Its lawyers outlined 14 examples of “particularly egregious” demands for confidentiality.
Among them: Google revealed a sentence in the Epic complaint disclosing that it had contemplated buying Epic,
but insisted on sealing internal documents about that purported business strategy, even though, according to
Epic, the strategy never resulted in actual negotiations.
Epic also said Google was trying to seal contracts with cell phone makers that had already been publicly quoted by the European Commission. The contracts, it argued, were hardly a trade secret given that Google imposed them across the industry. And many of the details Epic sought to disclose, the game maker said, involved Google deals dating back five or 10 years.
Epic said Google’s sealing request was improper. Google said Epic’s response was a violation of the protective
order. Those examples Epic cited, according to Google’s Aug. 11 filing, pre-empted Donato’s ruling on Google’s
seal motion by publicly describing contested documents. Google urged the judge to strike Epic’s brief.

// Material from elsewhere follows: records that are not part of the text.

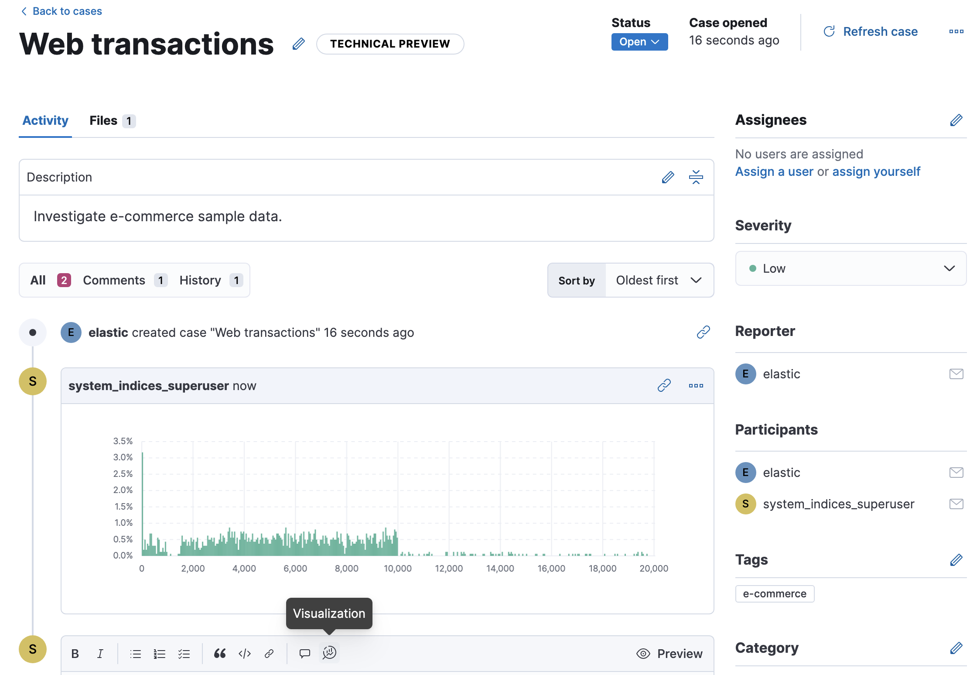
Task: Select the e-commerce tag badge
Action: [775, 593]
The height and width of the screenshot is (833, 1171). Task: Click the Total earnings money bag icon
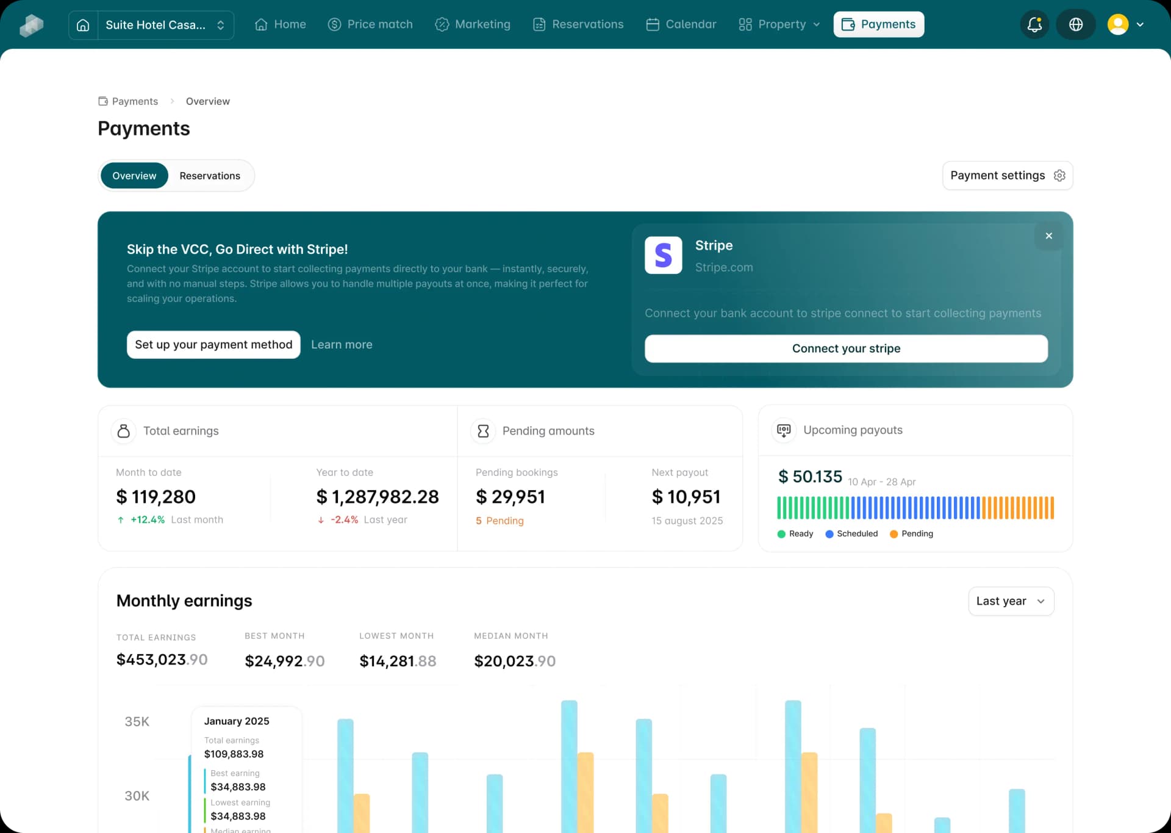(124, 431)
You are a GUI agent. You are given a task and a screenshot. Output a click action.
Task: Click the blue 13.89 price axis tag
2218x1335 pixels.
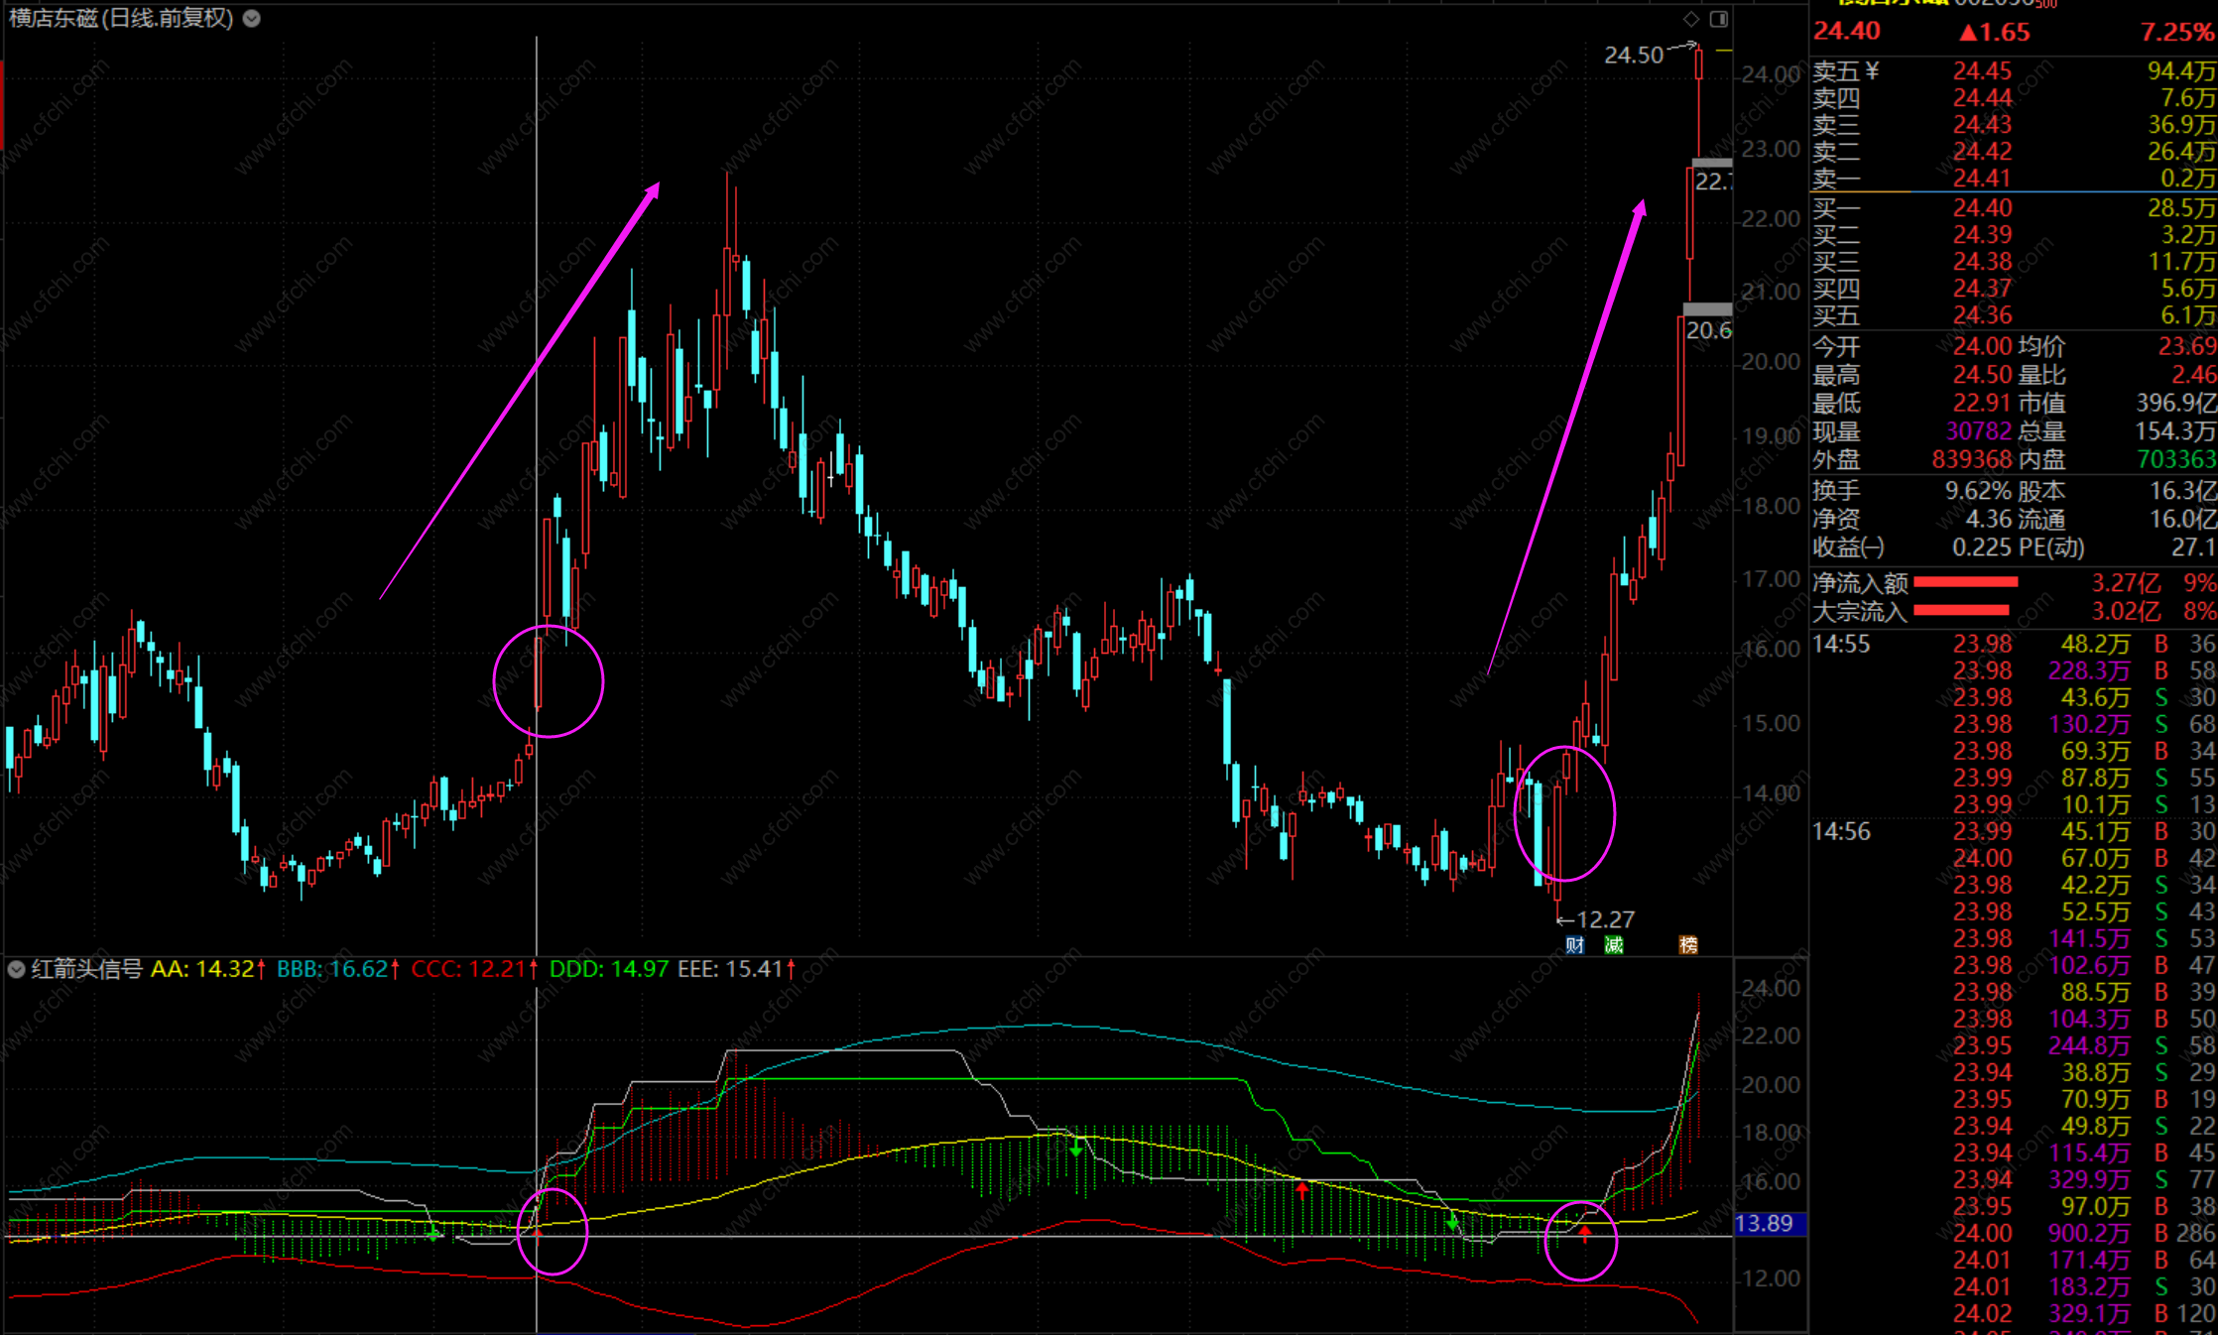pyautogui.click(x=1769, y=1224)
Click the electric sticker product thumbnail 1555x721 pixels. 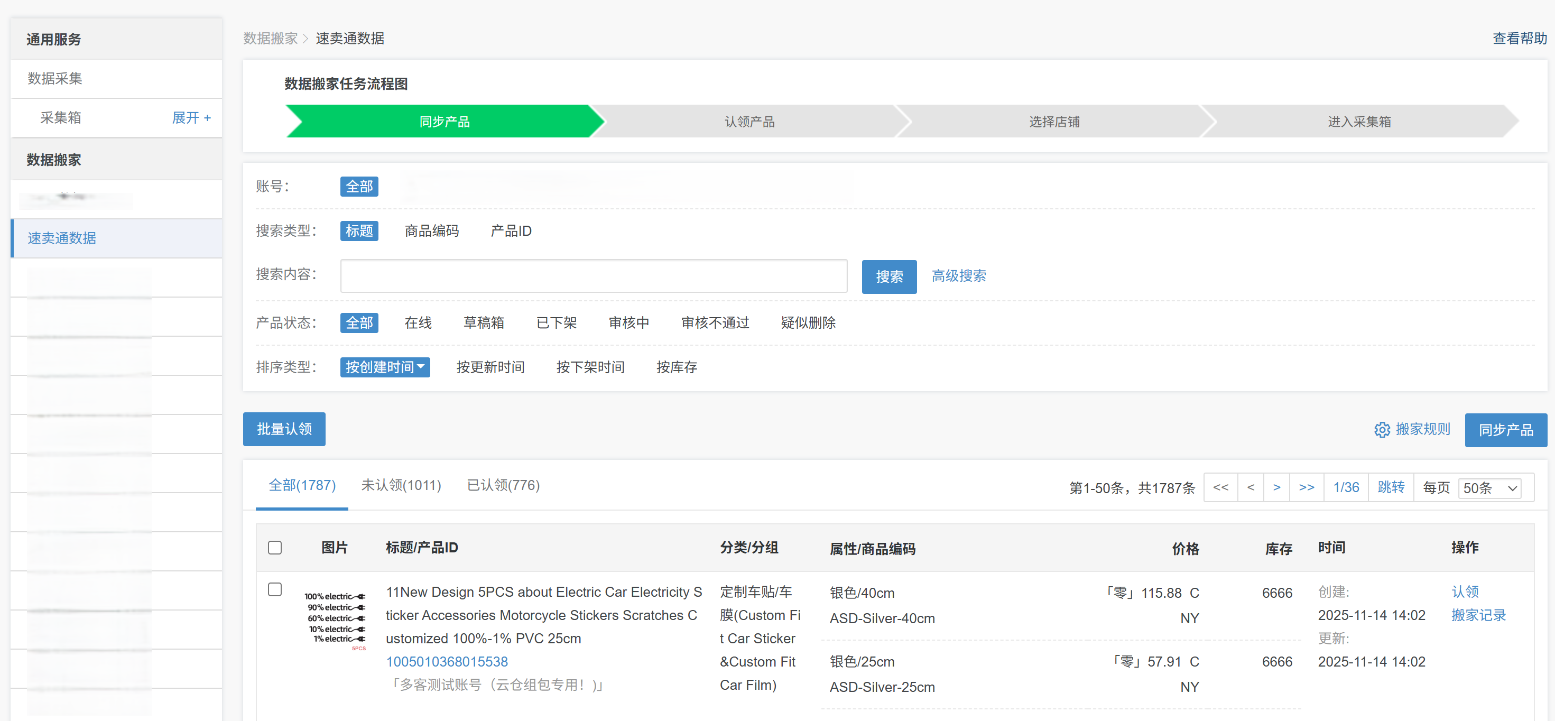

But in what might be a hint that Google is worried that Donato will side with Epic, the company also asked for a
chance to provide supplemental briefing on its request to keep documents under seal, arguing that it “should not
be penalized by Epic’s improper attempt publicly to reveal the substance of confidential materials.”
Google lawyers Brian Rocca of Morgan Lewis and Daniel Petrocelli of O’Melveny did not respond to my email query on the confidentiality dispute.
But if the company’s reaction to Epic’s mere description of the documents in its complaint is any indication, any revelation of the actual materials should be juicy indeed.
The opinions expressed here are those of the author.